▸ Consigne donnée 1: Reproduisez à l'identique, tiré du texte sur les massacres de Beni, le passage qui s'ouvre sur les mots contenant « Je m’appelle Amani, j’étais » et se clôt sur « bref une vie. ».
▸ Consigne donnée 2: Poursuivez le texte sur les massacres de Beni à partir de sa dernière phrase.

▸ Texte de lecture:
^^^^^^^^^^^^^^^^

A Beni et dans sa région, les massacres se poursuivent. Les populations civiles sont décimées par des « présumés ADF ». Beaucoup de personnes sont tuées. On ne les connaît pas, ni leur nom, ni leur visage. Voici l’histoire d’Amani.

Je m’appelle Amani, j’étais père de 5 enfants dont deux filles. Mon nom en français signifie la paix, quelle triste ironie car il y a quelques mois j’ai été tué à la machette par des hommes en armes que le gouvernement congolais appelle « présumés ADF ». N’ayez pas peur de lire un mort. A travers ce texte je ne viens pas vous hanter, je viens plutôt vous raconter les dernières heures de ma vie. Je voudrais que le monde ne me prenne pas que pour des simples statistiques, mais que l’on sache que chaque victime de Beni, est une personne. Que derrière chaque chiffre de victime se trouvent des familles et amis, bref une vie.

^^^^^^^^^^^^^^^^

▸ Données enregistrées:

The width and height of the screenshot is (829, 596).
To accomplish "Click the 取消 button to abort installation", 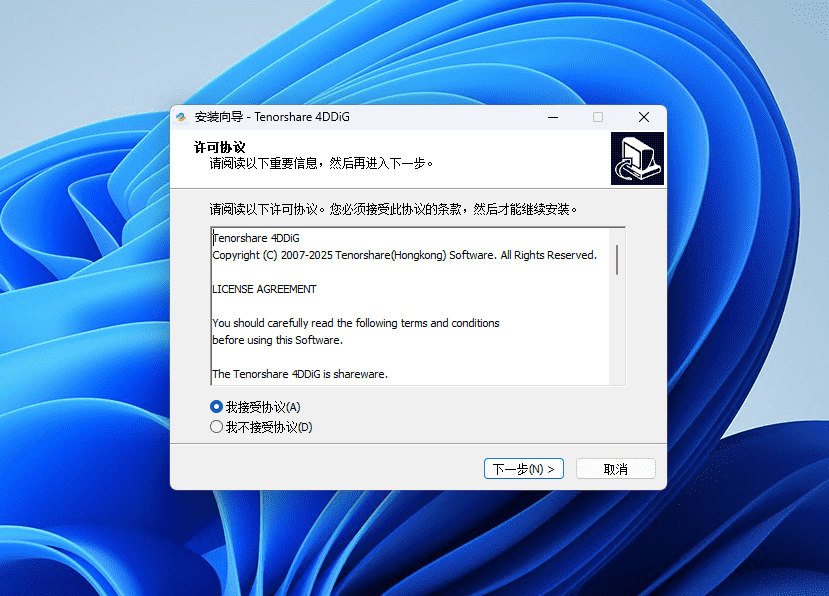I will pyautogui.click(x=615, y=468).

^^^^^^^^^^^^^^^^

▸ Réponse rédigée 1:
Je m’appelle Amani, j’étais père de 5 enfants dont deux filles. Mon nom en français signifie la paix, quelle triste ironie car il y a quelques mois j’ai été tué à la machette par des hommes en armes que le gouvernement congolais appelle « présumés ADF ». N’ayez pas peur de lire un mort. A travers ce texte je ne viens pas vous hanter, je viens plutôt vous raconter les dernières heures de ma vie. Je voudrais que le monde ne me prenne pas que pour des simples statistiques, mais que l’on sache que chaque victime de Beni, est une personne. Que derrière chaque chiffre de victime se trouvent des familles et amis, bref une vie.

▸ Réponse rédigée 2:
Hier soir, j’étais content de rentrer à la maison après ce super match de mon équipe préférée, le FC Barcelone. Madeleine, mon épouse, n’aime plus que je reste dehors tard le soir car l’insécurité bat son plein à Beni. Les présumés ADF ont attaqué récemment le quartier Boïkene, en pleine ville. Mais hier, elle n’était pas en colère que je sois parti car elle connaît ma passion pour l’équipe de Lionel Messi. Les enfants dormaient déjà à mon retour. Mon fils aîné Samson devait encore manipuler son téléphone car une lumière blanche sortait de sa chambre qu’il a dans la petite annexe.

Madeleine n’aime pas quand je sens la bière

Je n’ai pas pu discuter avec ma femme. J’aurai voulu lui faire l’amour, mais je sentais beaucoup l’alcool et Madeleine n’aime pas quand je sens la bière. Je la connais ma bonne épouse, 21 ans qu’on est ensemble et je l’aimais encore comme au début. Je me souviens qu’avant de dormir elle m’a rappelé que nous devions encore de l’argent à la marchande de banane plantain du quartier. « On paiera demain quand je reviendrai de Kasindi », lui ai-je répondu négligemment. Sur ces mots je me suis endormi. J’étais loin de m’imaginer que c’était la dernière nuit que je passais dans ma maison. Ce voyage prévu pour Kasindi, à la frontière avec l’Ouganda sera mon dernier.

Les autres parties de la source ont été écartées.